Nachkriegszeit in Westfalen 1945-1949

Flüchtlinge und Vertriebene: "Schließlich sind wir Menschen!"

Sie kamen von Deutschland nach Deutschland – und waren anfangs doch Fremde, nicht nur in Westfalen: Flüchtlinge und Vertriebene in den ersten Nachkriegsjahren.

"Jetzt wohnten wir in Westfalen, konnten wieder frei sein von Angst und Terror, aber um welchen Preis? Die Familie war auseinander gerissen, von Freunden, Bekannten und Nachbarn getrennt. Misstrauen herrschte auf beiden Seiten. Unterhielten sich Einheimische untereinander, verstanden wir ihre Sprache nicht, kannten nicht einmal ihre Gebete. Für sie waren wir ,die Flüchtlinge', und auch noch evangelisch!"

Zehn Jahre alt war Manfred Reimann, als er mit seiner Mutter und seinen vier Geschwistern aus Schlesien nach Westfalen, ins katholische Vreden im Westmünsterland kam. Noch Jahrzehnte später erinnerte er sich an die Erfahrungen der Ankunft und des Fremdseins in einer völlig neuen, ihm unbekannten Umgebung.

Manfred Reimann zählt zu den rund 7,5 Mio. Männern, Frauen und Kindern, die bis 1949 aus den ehemaligen Ostgebieten nach Westdeutschland kamen. Ihre Heimat war nach Kriegsende russisch oder polnisch geworden. Die deutschen Bewohner waren gewaltsam vertrieben und umgesiedelt, wenn sie nicht schon vorher geflohen oder evakuiert worden waren.

Heimisch werden?

Im Westen angelangt, war die Odyssee der allermeisten Flüchtlinge und Vertriebenen nicht zu Ende. Lager, dürftige Unterkünfte auf Bauernhöfen, karge Hütten, die eilig am Waldrand oder am Ende des Dorfes errichtet wurden: Das waren die Stationen für Millionen Menschen.

Allein in Nordrhein-Westfalen wurden bis Mitte 1947 rund 900.000 Flüchtlinge gezählt.
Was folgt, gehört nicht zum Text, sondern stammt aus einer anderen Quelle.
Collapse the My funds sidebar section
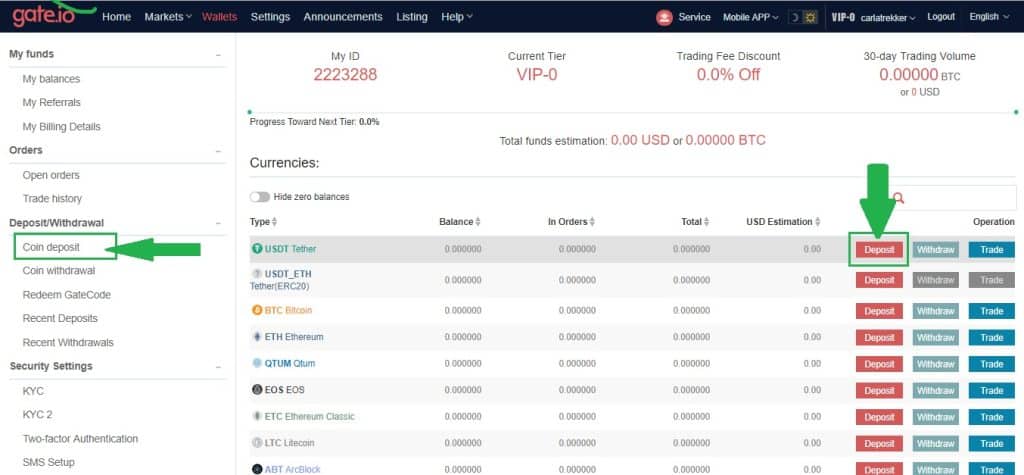The width and height of the screenshot is (1024, 475). pos(218,55)
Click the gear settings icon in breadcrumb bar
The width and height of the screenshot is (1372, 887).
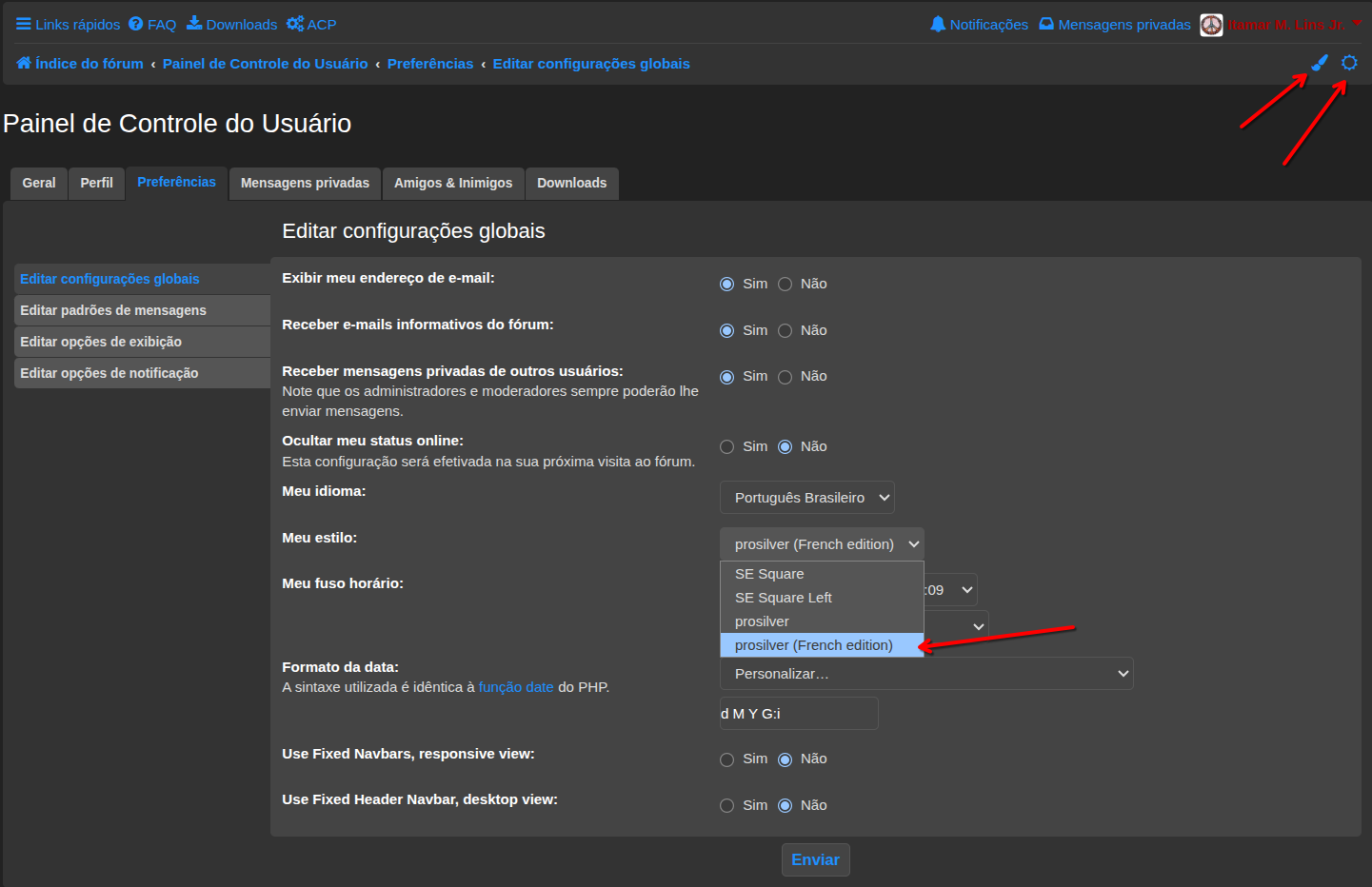coord(1349,63)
Bis zur Währungsreform im Juni 1948 wuchs ihre Zahl auf insgesamt 1,4 Mio. Ein Drittel wurde im Rheinland, zwei Drittel wurden in Westfalen untergebracht. In manchen ländlichen Kreisen wie Herford, Höxter, Brilon oder Meschede wurde jeder dritte Einwohner in der Statistik als "evakuiert" oder "geflohen" verzeichnet.

Die trostlose Lage der Flüchtlinge und Vertriebenen brachte der Inspekteur des Coesfelder Kreisflüchtlingsamtes auf den Punkt, als er im Juli 1947 schrieb: Die Stimmung der Neuankömmlinge sei so, "wie sie bei einem Menschen sein muss, dem man die primitivsten Rechte, nämlich Heimat, Unterbringung, Kleidung und Nahrung vorenthält, ohne Aussicht, jemals wieder ein menschenwürdiges Dasein führen zu können."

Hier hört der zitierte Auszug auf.